--- Start of Input ---

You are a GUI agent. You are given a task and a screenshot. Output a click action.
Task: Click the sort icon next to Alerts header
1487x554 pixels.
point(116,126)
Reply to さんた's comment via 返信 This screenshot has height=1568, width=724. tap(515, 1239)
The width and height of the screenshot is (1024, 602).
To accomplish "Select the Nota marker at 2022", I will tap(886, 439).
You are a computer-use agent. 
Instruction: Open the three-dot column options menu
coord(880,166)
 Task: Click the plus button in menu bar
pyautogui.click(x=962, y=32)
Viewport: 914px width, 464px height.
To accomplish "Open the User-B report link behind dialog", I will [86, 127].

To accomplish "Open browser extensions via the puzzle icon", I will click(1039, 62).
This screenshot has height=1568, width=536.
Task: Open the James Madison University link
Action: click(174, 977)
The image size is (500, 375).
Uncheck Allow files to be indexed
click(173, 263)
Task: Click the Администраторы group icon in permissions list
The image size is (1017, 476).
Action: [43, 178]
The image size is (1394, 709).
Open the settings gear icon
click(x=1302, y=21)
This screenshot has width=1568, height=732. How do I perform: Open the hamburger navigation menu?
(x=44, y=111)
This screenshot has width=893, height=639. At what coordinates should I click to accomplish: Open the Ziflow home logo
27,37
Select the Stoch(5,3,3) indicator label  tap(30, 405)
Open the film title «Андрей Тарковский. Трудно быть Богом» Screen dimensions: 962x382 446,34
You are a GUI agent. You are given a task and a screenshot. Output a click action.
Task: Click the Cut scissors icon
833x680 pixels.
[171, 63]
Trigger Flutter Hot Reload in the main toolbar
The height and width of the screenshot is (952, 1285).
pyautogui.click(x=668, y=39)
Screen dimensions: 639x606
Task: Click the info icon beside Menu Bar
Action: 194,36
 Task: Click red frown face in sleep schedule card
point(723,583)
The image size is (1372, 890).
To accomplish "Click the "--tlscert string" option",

--- End of Input ---

**Request:** Return every line of the material above without any change, keeping the original order.

**Exercise output:**
You are a GUI agent. You are given a task and a screenshot. Output a click action.
Task: Click the sort icon next to Alerts header
1487x554 pixels.
point(116,126)
Reply to さんた's comment via 返信 This screenshot has height=1568, width=724. tap(515, 1239)
The width and height of the screenshot is (1024, 602).
To accomplish "Select the Nota marker at 2022", I will tap(886, 439).
You are a computer-use agent. 
Instruction: Open the three-dot column options menu
coord(880,166)
 Task: Click the plus button in menu bar
pyautogui.click(x=962, y=32)
Viewport: 914px width, 464px height.
To accomplish "Open the User-B report link behind dialog", I will [86, 127].

To accomplish "Open browser extensions via the puzzle icon", I will click(1039, 62).
This screenshot has height=1568, width=536.
Task: Open the James Madison University link
Action: click(174, 977)
The image size is (500, 375).
Uncheck Allow files to be indexed
click(173, 263)
Task: Click the Администраторы group icon in permissions list
The image size is (1017, 476).
Action: [43, 178]
The image size is (1394, 709).
Open the settings gear icon
click(x=1302, y=21)
This screenshot has width=1568, height=732. How do I perform: Open the hamburger navigation menu?
(x=44, y=111)
This screenshot has width=893, height=639. At what coordinates should I click to accomplish: Open the Ziflow home logo
27,37
Select the Stoch(5,3,3) indicator label  tap(30, 405)
Open the film title «Андрей Тарковский. Трудно быть Богом» Screen dimensions: 962x382 446,34
You are a GUI agent. You are given a task and a screenshot. Output a click action.
Task: Click the Cut scissors icon
833x680 pixels.
[171, 63]
Trigger Flutter Hot Reload in the main toolbar
The height and width of the screenshot is (952, 1285).
pyautogui.click(x=668, y=39)
Screen dimensions: 639x606
Task: Click the info icon beside Menu Bar
Action: 194,36
 Task: Click red frown face in sleep schedule card
point(723,583)
The image size is (1372, 890).
To accomplish "Click the "--tlscert string" option",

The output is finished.